# Opdracht
Kopieer de volledige tekst over de functies van de afstandsbediening woord voor woord.

# Te lezen fragment
---------------

117
12. Functies van de afstandsbediening
a) Toewijzing van de besturingsfuncties
Bij afstandsbediening van uw helikopter is bij levering geconfigureerd in mode 2. U kunt de zender echter aanpassen
aan uw individuele stuurgewoonten. Hiervoor zijn de volgende besturingsmodi beschikbaar:
Modus 1:
Nick- en gier-functies worden met het linker besturingssysteem geregeld en de roll- en pitch-functie met het
rechter besturingssysteem. Voor deze modus moeten de beide besturingssystemen onderling van neutraliserend
naar niet-neutraliserend worden omgebouwd. Raadpleeg hiervoor de gebruiksaanwijzing van de afstandsbediening.
Mode 2 (ingesteld bij levering)
: Gier- en pitch-functies worden met het linker besturingssysteem en de roll- en nick-
functie met het rechter besturingssysteem geregeld.

---------------

# Gegevens
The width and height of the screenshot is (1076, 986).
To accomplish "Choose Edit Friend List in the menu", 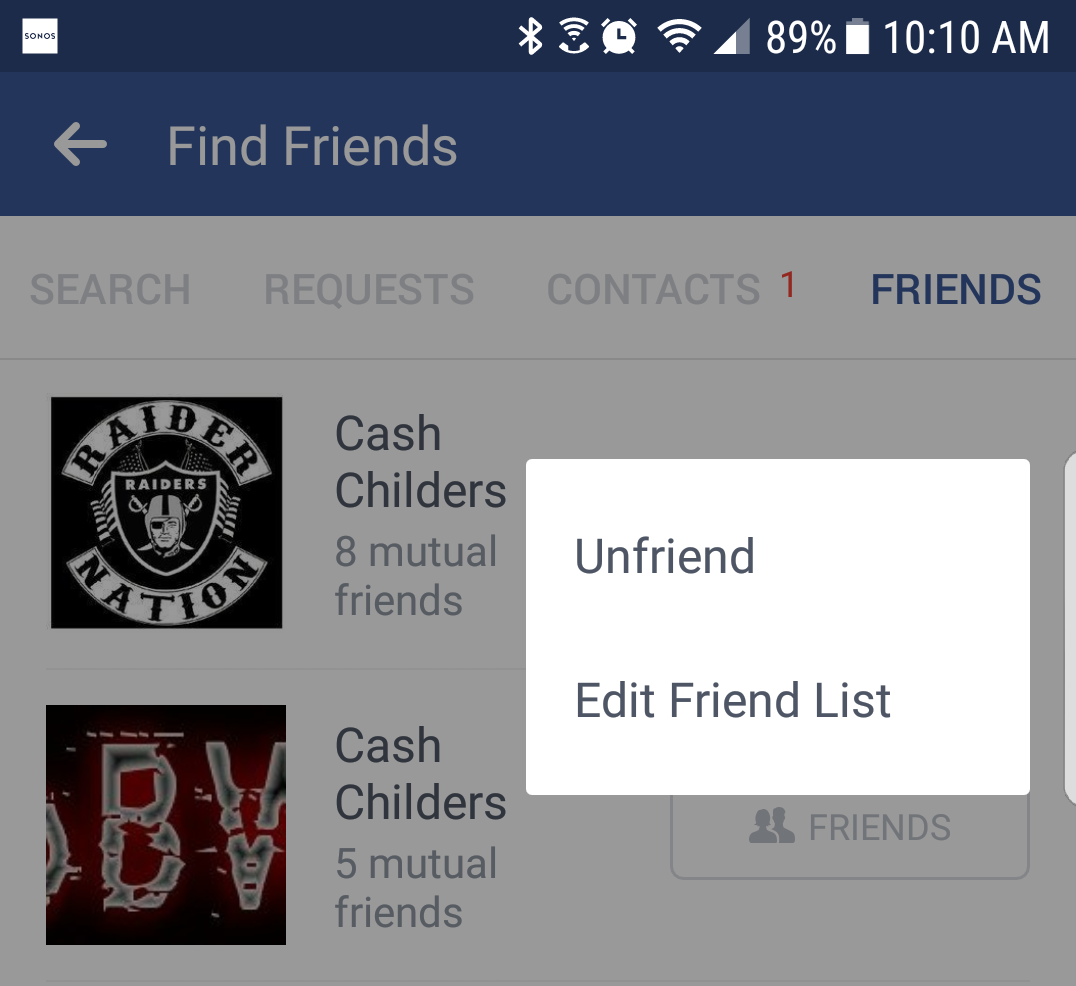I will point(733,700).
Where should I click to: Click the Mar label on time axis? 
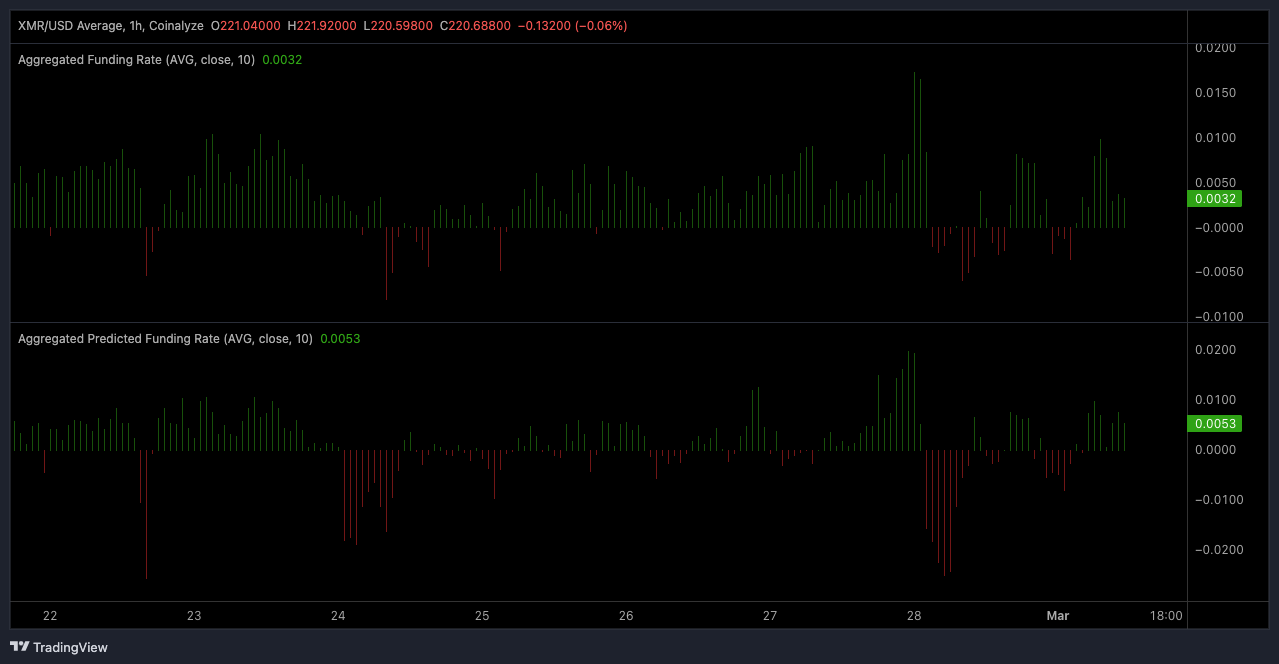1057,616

---------------

# Uitvoer
117
12. Functies van de afstandsbediening
a) Toewijzing van de besturingsfuncties
Bij afstandsbediening van uw helikopter is bij levering geconfigureerd in mode 2. U kunt de zender echter aanpassen
aan uw individuele stuurgewoonten. Hiervoor zijn de volgende besturingsmodi beschikbaar:
Modus 1:
Nick- en gier-functies worden met het linker besturingssysteem geregeld en de roll- en pitch-functie met het
rechter besturingssysteem. Voor deze modus moeten de beide besturingssystemen onderling van neutraliserend
naar niet-neutraliserend worden omgebouwd. Raadpleeg hiervoor de gebruiksaanwijzing van de afstandsbediening.
Mode 2 (ingesteld bij levering)
: Gier- en pitch-functies worden met het linker besturingssysteem en de roll- en nick-
functie met het rechter besturingssysteem geregeld.